Rewrite the stretch from the start of the data through the line containing "pyautogui.click(x=407, y=120)" as a numbered list, leaving out blank lines and pictures.

— BEGIN —

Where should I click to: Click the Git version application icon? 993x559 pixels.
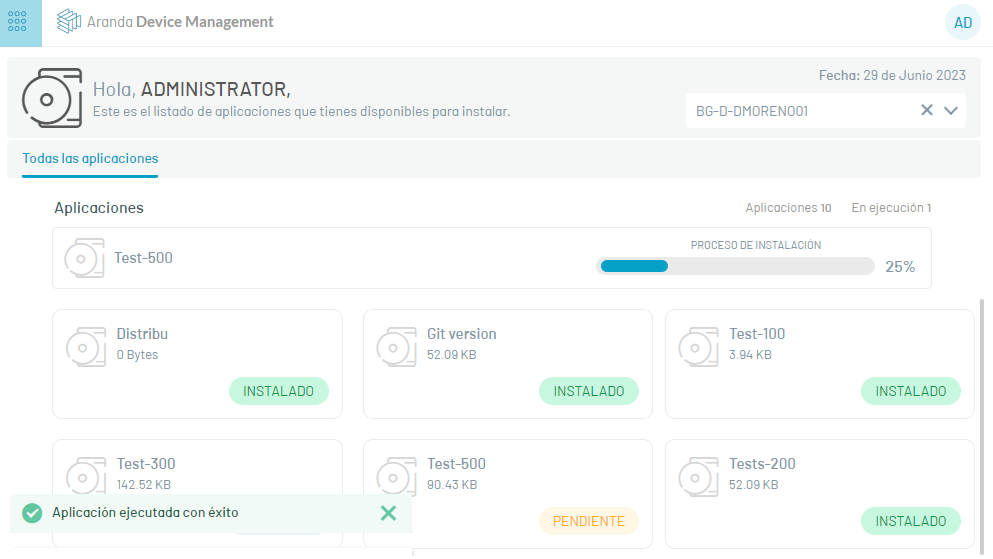click(x=396, y=347)
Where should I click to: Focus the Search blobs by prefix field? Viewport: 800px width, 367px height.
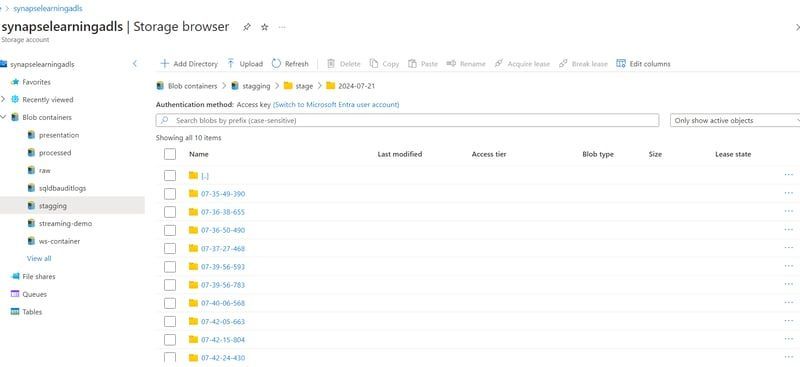pyautogui.click(x=407, y=120)
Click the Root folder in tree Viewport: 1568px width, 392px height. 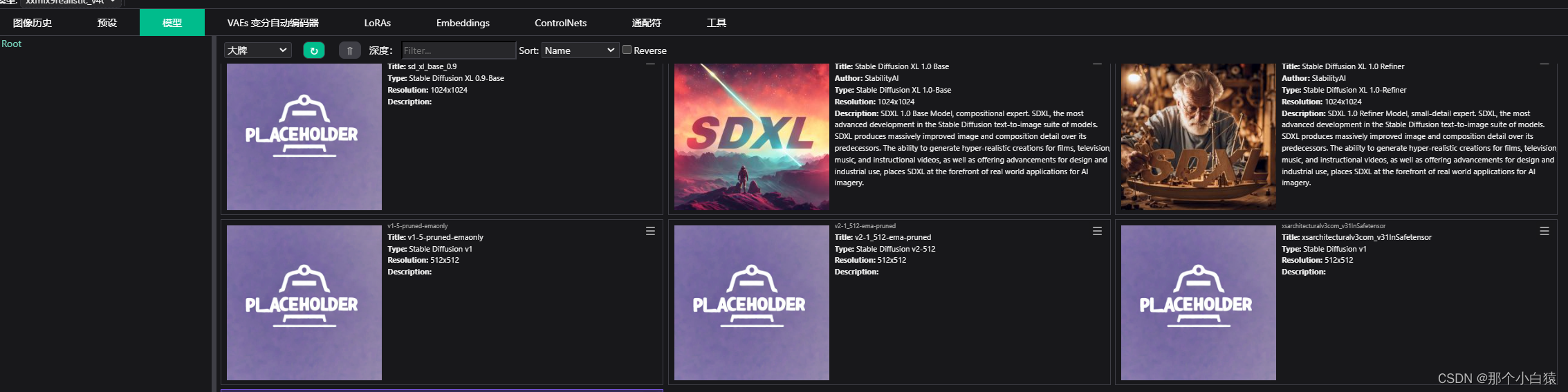click(12, 44)
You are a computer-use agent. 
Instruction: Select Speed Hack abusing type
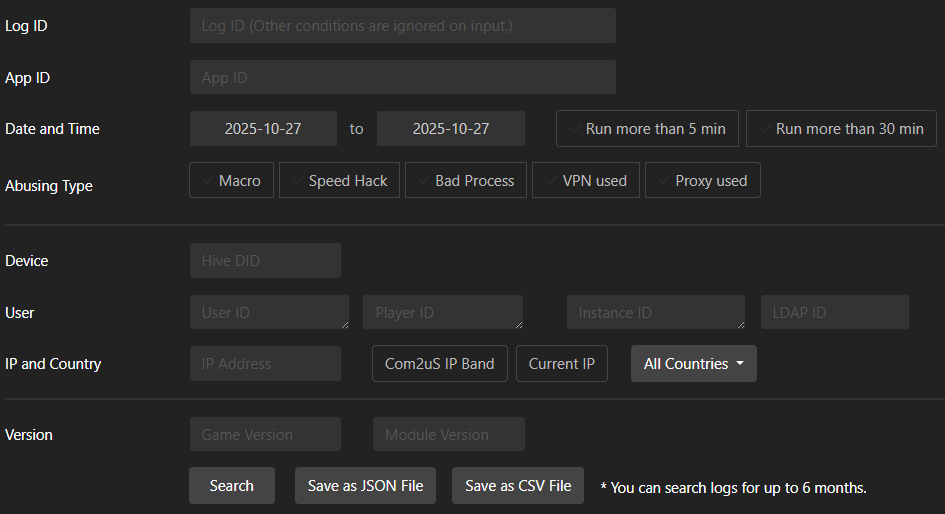339,181
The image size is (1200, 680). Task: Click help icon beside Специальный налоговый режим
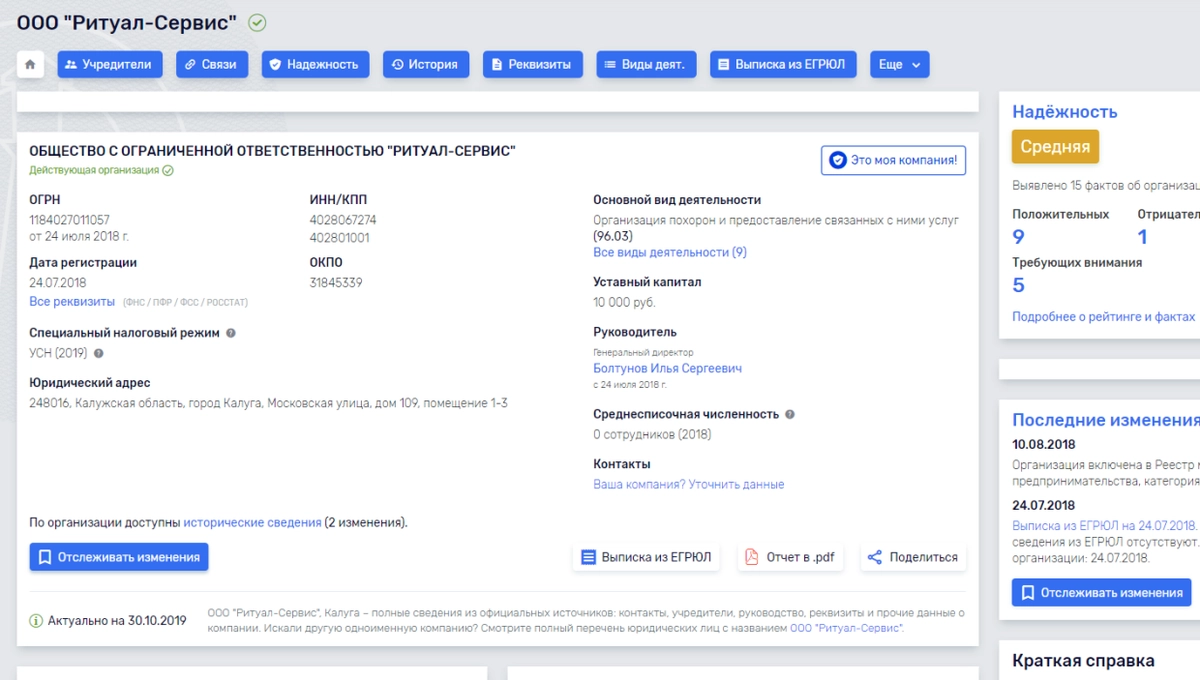(231, 333)
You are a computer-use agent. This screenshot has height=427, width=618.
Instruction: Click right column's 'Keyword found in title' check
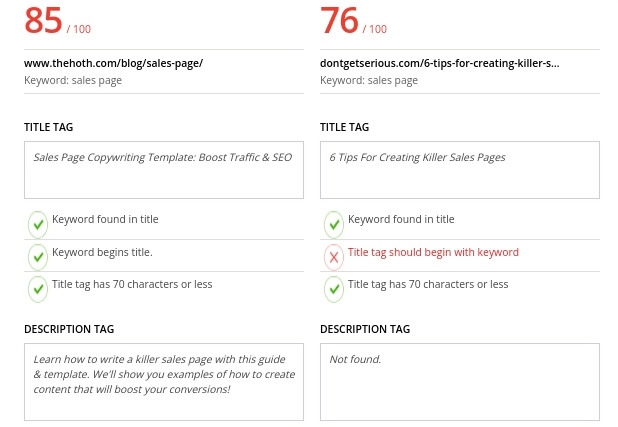333,224
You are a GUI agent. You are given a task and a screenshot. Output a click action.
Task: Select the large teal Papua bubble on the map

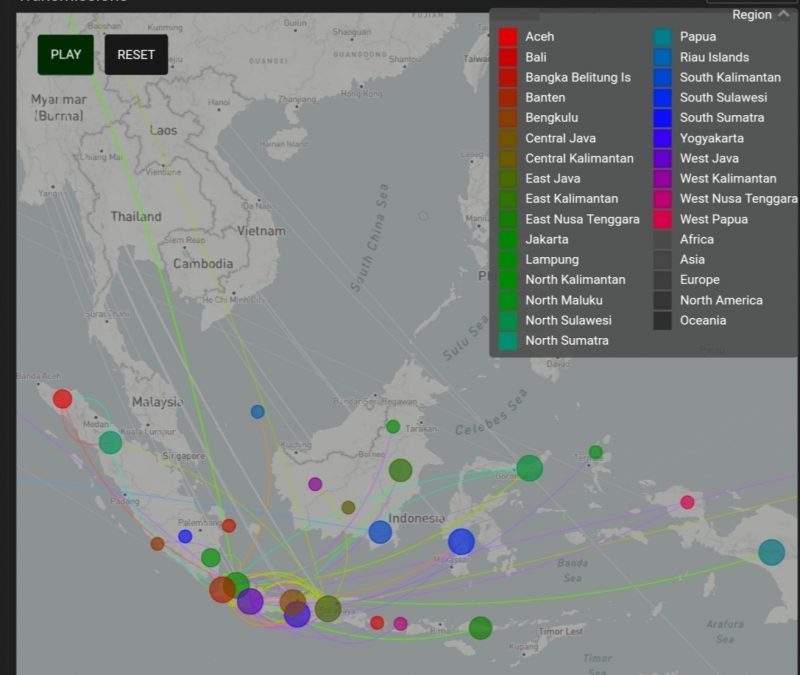(772, 550)
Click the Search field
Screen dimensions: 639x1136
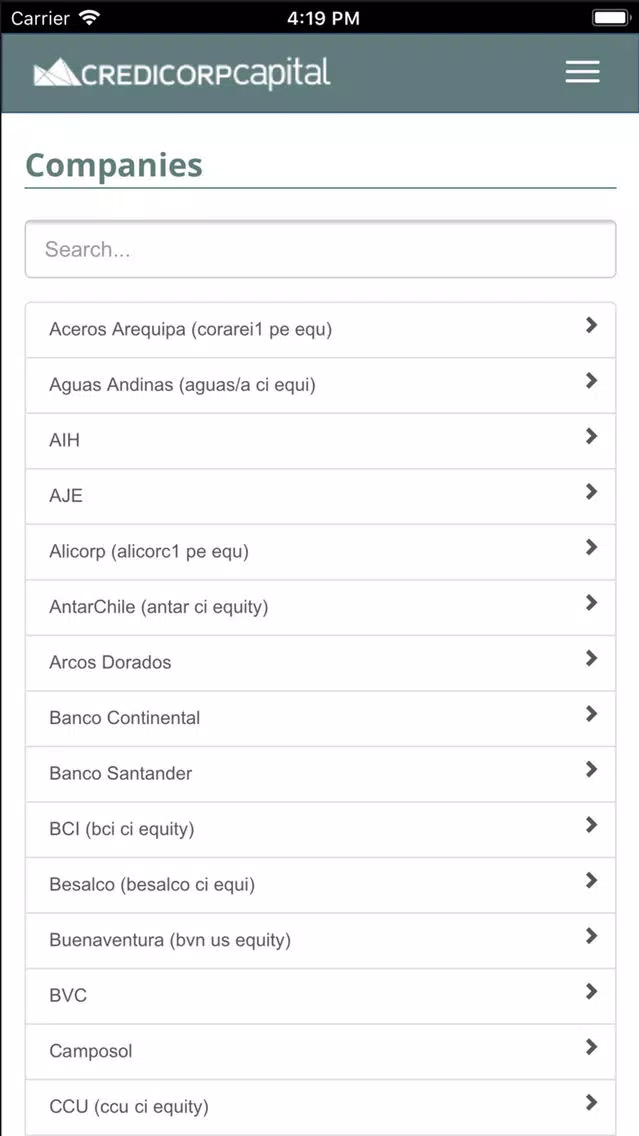click(x=320, y=249)
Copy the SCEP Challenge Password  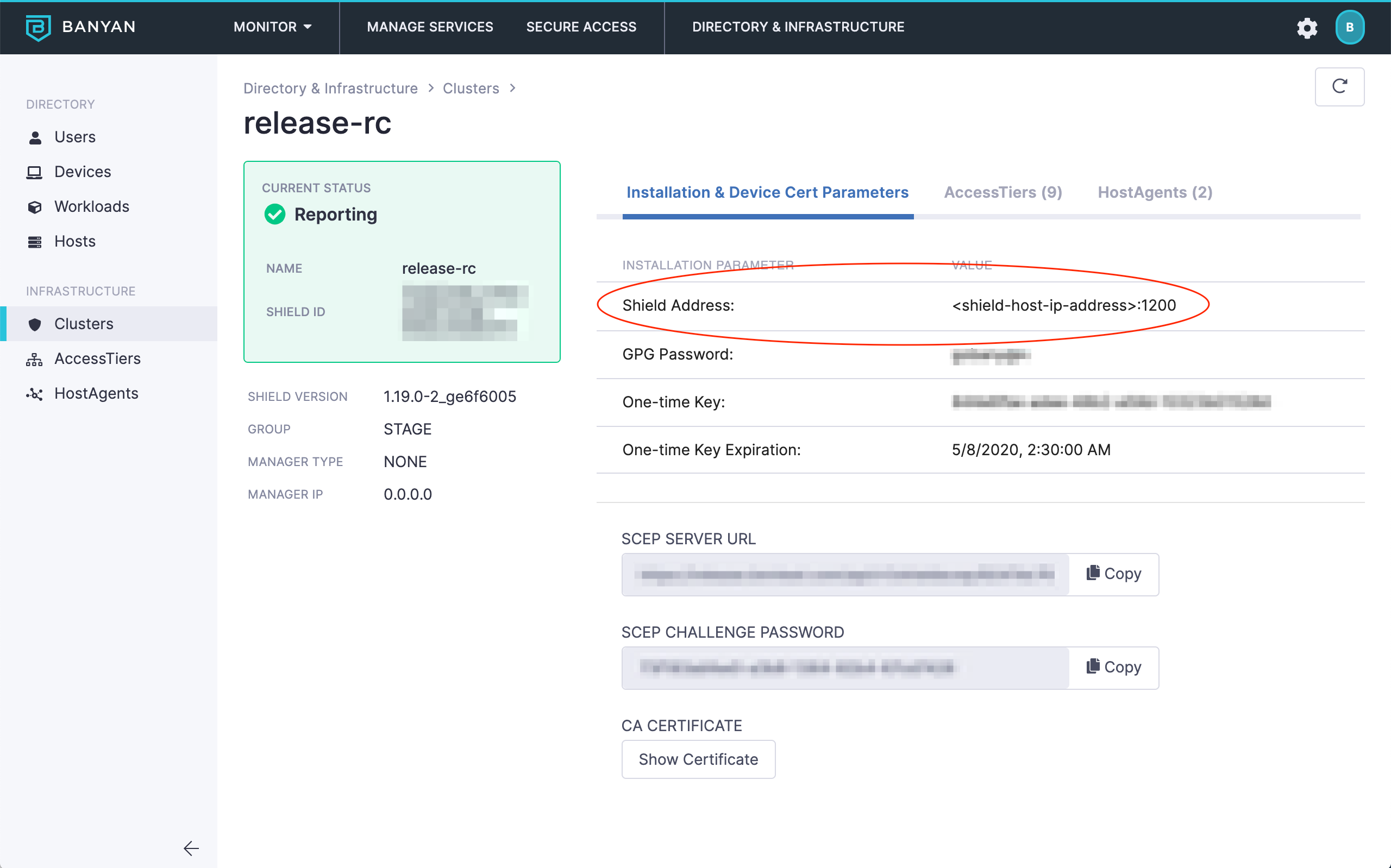[x=1113, y=668]
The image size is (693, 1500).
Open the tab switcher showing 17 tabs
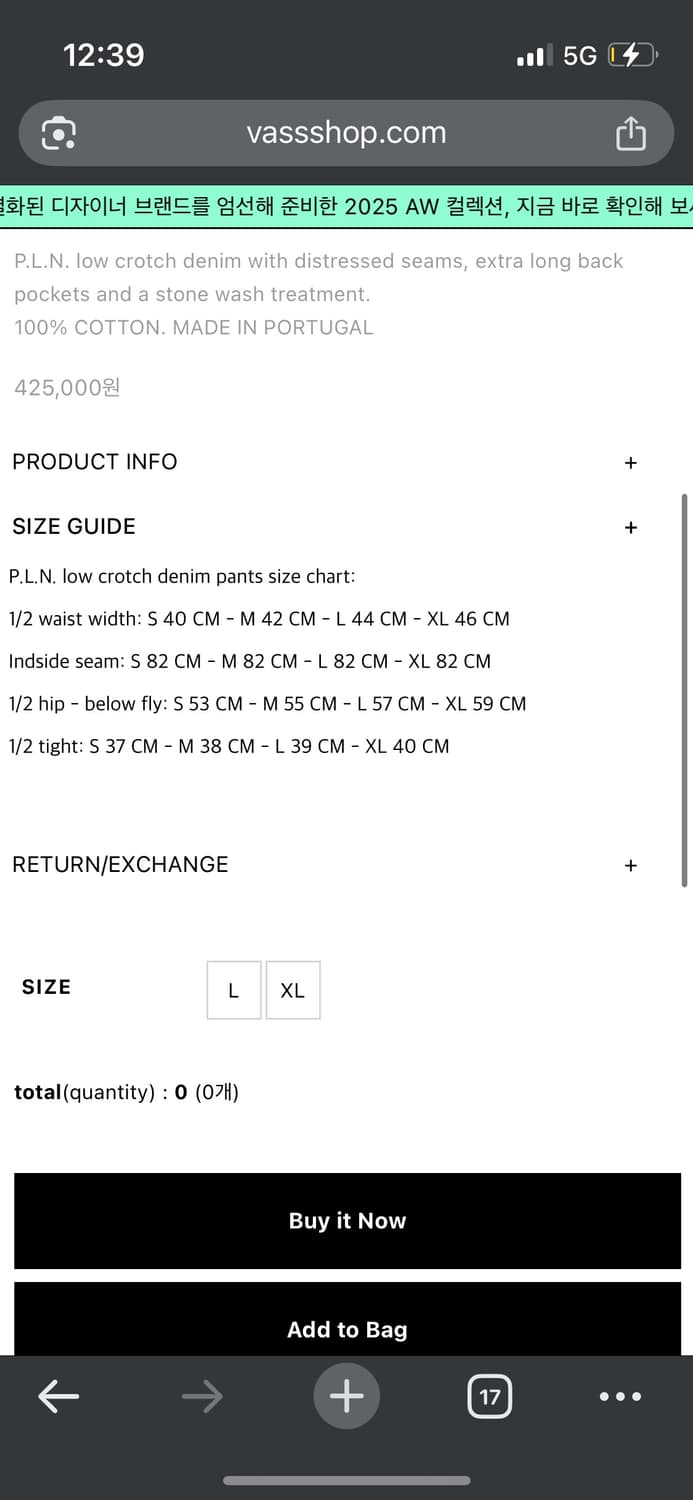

— END —

WORKED SOLUTION:
1. Where should I click to: Click the Git version application icon? 993x559 pixels.
2. click(x=396, y=347)
3. Where should I click to: Focus the Search blobs by prefix field? Viewport: 800px width, 367px height.
4. pyautogui.click(x=407, y=120)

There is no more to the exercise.